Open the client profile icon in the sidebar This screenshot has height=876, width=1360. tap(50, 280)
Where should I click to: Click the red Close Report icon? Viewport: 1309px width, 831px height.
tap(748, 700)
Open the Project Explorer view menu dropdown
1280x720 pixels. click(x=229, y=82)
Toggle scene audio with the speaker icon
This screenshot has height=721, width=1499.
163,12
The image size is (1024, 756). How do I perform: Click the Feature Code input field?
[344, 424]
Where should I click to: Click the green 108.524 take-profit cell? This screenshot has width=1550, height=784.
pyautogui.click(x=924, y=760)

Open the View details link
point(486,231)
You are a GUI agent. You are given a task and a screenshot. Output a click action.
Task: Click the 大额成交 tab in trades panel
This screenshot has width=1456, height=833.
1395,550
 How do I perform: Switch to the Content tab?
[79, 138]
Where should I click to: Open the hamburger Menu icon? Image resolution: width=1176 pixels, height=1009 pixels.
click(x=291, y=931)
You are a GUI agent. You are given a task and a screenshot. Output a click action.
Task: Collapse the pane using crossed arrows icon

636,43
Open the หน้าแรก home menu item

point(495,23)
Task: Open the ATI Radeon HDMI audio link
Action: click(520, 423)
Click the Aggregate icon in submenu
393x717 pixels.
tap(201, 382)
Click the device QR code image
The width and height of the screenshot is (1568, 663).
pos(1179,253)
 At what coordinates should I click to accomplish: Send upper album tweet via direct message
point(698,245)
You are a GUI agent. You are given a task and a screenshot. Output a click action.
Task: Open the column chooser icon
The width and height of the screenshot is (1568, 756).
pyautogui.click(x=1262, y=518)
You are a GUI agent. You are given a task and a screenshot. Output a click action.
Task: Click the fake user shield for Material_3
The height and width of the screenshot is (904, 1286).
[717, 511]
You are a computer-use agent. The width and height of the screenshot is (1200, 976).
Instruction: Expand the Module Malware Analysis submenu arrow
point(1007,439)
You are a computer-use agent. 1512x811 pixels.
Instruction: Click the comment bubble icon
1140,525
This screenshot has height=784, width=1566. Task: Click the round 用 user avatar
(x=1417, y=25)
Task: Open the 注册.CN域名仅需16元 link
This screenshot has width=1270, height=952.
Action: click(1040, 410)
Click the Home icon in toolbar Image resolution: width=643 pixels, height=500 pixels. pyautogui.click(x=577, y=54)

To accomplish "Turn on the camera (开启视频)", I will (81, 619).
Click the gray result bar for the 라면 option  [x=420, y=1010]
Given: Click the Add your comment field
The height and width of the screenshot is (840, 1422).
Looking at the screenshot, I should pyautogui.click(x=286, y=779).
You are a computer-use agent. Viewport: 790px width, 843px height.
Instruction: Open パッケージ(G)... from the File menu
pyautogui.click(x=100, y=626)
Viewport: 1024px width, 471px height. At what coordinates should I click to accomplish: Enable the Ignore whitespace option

* [What to produce] What you should do is return the records above exactly, leaving nothing out.

* [Answer for this exercise]
Open the client profile icon in the sidebar This screenshot has height=876, width=1360. tap(50, 280)
Where should I click to: Click the red Close Report icon? Viewport: 1309px width, 831px height.
tap(748, 700)
Open the Project Explorer view menu dropdown
1280x720 pixels. click(x=229, y=82)
Toggle scene audio with the speaker icon
This screenshot has height=721, width=1499.
163,12
The image size is (1024, 756). How do I perform: Click the Feature Code input field?
[344, 424]
Where should I click to: Click the green 108.524 take-profit cell? This screenshot has width=1550, height=784.
pyautogui.click(x=924, y=760)

Open the View details link
point(486,231)
You are a GUI agent. You are given a task and a screenshot. Output a click action.
Task: Click the 大额成交 tab in trades panel
This screenshot has width=1456, height=833.
1395,550
 How do I perform: Switch to the Content tab?
[79, 138]
Where should I click to: Open the hamburger Menu icon? Image resolution: width=1176 pixels, height=1009 pixels.
click(x=291, y=931)
You are a GUI agent. You are given a task and a screenshot. Output a click action.
Task: Collapse the pane using crossed arrows icon

636,43
Open the หน้าแรก home menu item

point(495,23)
Task: Open the ATI Radeon HDMI audio link
Action: click(520, 423)
Click the Aggregate icon in submenu
393x717 pixels.
tap(201, 382)
Click the device QR code image
The width and height of the screenshot is (1568, 663).
pos(1179,253)
 At what coordinates should I click to accomplish: Send upper album tweet via direct message
point(698,245)
You are a GUI agent. You are given a task and a screenshot. Output a click action.
Task: Open the column chooser icon
The width and height of the screenshot is (1568, 756).
pyautogui.click(x=1262, y=518)
You are a GUI agent. You are given a task and a screenshot. Output a click action.
Task: Click the fake user shield for Material_3
The height and width of the screenshot is (904, 1286).
[717, 511]
You are a computer-use agent. The width and height of the screenshot is (1200, 976).
Instruction: Expand the Module Malware Analysis submenu arrow
point(1007,439)
You are a computer-use agent. 1512x811 pixels.
Instruction: Click the comment bubble icon
1140,525
This screenshot has height=784, width=1566. Task: Click the round 用 user avatar
(x=1417, y=25)
Task: Open the 注册.CN域名仅需16元 link
This screenshot has width=1270, height=952.
Action: click(1040, 410)
Click the Home icon in toolbar Image resolution: width=643 pixels, height=500 pixels. pyautogui.click(x=577, y=54)

To accomplish "Turn on the camera (开启视频)", I will (81, 619).
Click the gray result bar for the 라면 option  [x=420, y=1010]
Given: Click the Add your comment field
The height and width of the screenshot is (840, 1422).
Looking at the screenshot, I should pyautogui.click(x=286, y=779).
You are a computer-use agent. Viewport: 790px width, 843px height.
Instruction: Open パッケージ(G)... from the File menu
pyautogui.click(x=100, y=626)
Viewport: 1024px width, 471px height. At what coordinates should I click to accomplish: Enable the Ignore whitespace option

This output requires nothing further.